## EXERCISE
Search the material for the word "axis" and report each line where it turns up.

## MATERIAL TO PROCESS
=== Begin Enclosure ===
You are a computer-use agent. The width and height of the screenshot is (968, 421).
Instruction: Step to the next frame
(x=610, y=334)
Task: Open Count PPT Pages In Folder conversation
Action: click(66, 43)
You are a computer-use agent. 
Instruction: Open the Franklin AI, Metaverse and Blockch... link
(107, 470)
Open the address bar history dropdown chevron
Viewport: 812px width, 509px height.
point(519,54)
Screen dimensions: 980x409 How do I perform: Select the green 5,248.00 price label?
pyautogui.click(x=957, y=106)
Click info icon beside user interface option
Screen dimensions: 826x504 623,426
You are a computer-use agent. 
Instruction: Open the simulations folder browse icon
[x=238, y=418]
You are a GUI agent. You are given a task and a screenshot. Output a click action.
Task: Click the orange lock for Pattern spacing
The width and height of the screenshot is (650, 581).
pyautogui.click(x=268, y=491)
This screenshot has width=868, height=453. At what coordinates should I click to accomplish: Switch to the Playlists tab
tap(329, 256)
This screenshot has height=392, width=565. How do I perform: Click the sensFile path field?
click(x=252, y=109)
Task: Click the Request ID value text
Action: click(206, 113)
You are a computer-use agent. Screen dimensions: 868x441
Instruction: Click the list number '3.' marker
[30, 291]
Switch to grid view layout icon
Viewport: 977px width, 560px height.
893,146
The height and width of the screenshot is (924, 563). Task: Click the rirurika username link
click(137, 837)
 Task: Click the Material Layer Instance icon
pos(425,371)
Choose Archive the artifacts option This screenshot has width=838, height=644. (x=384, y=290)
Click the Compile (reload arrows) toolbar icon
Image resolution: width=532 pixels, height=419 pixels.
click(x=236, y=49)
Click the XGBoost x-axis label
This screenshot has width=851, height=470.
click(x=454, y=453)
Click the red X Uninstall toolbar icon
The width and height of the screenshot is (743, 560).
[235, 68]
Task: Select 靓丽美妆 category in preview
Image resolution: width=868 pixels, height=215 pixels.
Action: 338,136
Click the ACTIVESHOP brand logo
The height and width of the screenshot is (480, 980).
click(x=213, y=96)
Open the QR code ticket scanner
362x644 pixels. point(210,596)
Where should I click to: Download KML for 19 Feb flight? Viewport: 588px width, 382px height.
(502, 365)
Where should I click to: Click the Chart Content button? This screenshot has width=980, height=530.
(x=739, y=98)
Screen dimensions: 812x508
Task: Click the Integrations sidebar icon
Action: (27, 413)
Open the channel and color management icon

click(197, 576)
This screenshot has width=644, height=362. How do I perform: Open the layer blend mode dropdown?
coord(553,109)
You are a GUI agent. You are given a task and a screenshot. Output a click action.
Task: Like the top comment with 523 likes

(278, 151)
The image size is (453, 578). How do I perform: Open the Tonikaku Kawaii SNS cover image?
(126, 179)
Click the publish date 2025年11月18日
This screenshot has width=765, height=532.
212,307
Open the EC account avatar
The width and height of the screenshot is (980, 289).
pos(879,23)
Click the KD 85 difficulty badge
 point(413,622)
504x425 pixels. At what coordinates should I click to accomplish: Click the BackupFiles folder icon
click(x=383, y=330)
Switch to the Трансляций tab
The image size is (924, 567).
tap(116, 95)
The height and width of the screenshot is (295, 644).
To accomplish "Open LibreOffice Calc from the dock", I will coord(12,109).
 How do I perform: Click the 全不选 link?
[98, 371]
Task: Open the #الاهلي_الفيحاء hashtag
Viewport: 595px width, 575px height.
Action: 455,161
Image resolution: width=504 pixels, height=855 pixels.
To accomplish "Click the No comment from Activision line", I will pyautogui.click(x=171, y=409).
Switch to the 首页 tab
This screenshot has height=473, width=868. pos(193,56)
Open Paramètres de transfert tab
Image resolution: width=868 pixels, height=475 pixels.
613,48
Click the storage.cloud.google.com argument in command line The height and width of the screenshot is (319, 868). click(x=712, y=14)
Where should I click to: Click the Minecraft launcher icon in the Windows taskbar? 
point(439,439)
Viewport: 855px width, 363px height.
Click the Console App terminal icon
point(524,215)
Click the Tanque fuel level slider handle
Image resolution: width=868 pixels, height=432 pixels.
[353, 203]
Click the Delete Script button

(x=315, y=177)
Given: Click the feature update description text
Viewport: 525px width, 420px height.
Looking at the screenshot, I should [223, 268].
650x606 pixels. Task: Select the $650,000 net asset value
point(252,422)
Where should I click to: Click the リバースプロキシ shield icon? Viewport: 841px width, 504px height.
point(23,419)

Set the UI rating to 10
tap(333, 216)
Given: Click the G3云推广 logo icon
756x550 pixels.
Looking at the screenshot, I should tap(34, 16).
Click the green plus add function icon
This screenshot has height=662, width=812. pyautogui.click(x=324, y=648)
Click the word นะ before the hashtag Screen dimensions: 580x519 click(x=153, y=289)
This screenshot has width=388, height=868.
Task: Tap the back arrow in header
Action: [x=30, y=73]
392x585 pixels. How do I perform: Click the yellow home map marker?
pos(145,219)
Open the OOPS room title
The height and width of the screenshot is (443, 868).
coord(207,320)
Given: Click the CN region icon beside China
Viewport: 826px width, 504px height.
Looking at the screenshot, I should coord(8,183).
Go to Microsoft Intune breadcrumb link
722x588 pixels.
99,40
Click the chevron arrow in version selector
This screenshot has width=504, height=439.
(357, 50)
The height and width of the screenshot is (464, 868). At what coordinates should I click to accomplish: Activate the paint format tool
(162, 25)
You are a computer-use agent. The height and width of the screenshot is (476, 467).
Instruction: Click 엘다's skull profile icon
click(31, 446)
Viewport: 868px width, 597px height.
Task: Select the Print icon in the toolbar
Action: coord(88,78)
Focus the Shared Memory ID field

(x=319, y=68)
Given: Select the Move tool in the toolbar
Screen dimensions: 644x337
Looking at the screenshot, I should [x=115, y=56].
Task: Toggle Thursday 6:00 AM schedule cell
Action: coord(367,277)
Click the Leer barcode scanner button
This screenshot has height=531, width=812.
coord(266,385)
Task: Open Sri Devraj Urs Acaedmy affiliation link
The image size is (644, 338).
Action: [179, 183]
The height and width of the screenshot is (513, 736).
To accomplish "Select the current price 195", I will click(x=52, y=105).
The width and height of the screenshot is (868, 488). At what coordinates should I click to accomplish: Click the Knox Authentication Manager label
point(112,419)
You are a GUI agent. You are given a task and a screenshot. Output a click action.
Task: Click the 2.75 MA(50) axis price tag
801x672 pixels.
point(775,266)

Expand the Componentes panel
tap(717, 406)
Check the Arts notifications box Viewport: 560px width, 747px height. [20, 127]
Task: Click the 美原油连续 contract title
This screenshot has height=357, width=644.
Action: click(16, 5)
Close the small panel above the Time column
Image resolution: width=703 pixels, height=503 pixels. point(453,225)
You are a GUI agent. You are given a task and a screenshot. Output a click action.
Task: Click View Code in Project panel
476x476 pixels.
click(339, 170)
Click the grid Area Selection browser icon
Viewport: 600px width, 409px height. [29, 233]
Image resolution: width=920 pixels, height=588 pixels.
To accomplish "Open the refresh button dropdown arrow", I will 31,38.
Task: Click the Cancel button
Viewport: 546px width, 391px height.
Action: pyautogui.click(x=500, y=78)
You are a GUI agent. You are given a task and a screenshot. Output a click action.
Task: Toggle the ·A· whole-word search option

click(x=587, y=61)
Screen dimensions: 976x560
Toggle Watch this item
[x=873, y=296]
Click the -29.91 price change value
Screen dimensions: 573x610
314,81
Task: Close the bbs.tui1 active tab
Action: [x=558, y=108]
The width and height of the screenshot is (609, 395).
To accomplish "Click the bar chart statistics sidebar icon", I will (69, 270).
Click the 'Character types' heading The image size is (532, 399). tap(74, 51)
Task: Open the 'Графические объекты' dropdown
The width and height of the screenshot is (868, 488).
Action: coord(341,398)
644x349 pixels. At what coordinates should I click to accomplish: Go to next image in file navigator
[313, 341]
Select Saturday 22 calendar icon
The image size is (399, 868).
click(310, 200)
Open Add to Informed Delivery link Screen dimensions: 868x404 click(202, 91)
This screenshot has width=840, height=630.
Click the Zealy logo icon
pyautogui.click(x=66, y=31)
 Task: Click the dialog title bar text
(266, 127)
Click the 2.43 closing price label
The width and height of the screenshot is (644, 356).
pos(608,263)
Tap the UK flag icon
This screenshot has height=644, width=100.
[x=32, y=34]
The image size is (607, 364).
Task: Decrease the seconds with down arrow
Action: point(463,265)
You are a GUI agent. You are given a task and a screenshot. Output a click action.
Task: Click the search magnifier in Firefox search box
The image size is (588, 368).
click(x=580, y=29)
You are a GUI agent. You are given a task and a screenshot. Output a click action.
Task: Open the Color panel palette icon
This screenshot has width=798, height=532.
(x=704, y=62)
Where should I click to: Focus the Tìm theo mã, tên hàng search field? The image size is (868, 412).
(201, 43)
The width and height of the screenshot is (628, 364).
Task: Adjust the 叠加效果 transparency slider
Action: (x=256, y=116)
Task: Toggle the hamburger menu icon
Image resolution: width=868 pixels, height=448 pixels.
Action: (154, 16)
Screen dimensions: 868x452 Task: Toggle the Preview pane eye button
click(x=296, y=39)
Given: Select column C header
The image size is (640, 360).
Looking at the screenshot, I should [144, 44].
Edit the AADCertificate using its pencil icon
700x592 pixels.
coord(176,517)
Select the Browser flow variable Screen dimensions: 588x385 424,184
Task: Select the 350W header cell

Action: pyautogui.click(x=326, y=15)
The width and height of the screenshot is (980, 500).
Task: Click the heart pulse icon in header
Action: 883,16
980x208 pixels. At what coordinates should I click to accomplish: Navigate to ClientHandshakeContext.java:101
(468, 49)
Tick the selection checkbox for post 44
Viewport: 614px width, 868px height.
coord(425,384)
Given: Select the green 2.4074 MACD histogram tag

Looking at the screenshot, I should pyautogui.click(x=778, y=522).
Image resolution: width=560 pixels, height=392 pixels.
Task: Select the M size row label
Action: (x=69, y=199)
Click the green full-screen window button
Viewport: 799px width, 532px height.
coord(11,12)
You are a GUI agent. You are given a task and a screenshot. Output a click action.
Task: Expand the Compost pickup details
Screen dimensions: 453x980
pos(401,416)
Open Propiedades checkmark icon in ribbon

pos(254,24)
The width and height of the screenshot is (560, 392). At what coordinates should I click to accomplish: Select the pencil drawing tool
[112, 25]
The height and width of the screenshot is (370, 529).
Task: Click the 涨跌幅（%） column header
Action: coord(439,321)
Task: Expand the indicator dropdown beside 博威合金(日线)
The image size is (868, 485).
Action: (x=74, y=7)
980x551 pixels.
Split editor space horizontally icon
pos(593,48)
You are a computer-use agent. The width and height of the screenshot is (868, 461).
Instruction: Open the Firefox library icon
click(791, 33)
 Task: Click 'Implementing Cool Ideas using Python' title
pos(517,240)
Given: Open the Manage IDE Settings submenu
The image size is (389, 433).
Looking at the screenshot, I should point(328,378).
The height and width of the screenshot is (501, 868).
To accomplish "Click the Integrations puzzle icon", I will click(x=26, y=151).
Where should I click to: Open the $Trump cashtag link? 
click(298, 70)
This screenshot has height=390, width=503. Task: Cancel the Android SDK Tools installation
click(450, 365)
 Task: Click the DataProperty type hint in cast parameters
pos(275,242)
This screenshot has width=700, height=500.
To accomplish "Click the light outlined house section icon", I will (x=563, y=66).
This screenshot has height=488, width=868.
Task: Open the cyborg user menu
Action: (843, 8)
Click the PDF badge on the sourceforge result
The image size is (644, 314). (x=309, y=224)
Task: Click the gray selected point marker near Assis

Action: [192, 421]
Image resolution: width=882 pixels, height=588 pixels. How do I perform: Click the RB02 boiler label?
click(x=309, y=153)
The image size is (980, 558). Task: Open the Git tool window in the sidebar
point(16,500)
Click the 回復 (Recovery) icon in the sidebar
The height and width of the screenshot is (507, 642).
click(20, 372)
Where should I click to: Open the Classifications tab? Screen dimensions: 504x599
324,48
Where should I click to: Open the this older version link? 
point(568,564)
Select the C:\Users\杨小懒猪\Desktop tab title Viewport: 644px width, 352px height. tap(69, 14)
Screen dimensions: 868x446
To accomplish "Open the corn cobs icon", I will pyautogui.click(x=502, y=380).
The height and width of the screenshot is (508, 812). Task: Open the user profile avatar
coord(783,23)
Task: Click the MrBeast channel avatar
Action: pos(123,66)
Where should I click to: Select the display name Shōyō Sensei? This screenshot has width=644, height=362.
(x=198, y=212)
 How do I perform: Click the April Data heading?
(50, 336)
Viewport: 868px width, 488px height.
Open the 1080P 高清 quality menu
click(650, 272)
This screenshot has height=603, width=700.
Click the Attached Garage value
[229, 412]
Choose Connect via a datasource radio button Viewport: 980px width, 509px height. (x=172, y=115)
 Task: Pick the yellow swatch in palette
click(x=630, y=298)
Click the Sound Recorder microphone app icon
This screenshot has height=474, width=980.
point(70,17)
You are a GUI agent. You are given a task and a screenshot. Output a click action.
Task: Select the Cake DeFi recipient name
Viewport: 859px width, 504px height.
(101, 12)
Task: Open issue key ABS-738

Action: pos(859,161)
=== End Enclosure ===
## ANSWER TO THE PROBLEM
Click the XGBoost x-axis label
Task: Click the 2.75 MA(50) axis price tag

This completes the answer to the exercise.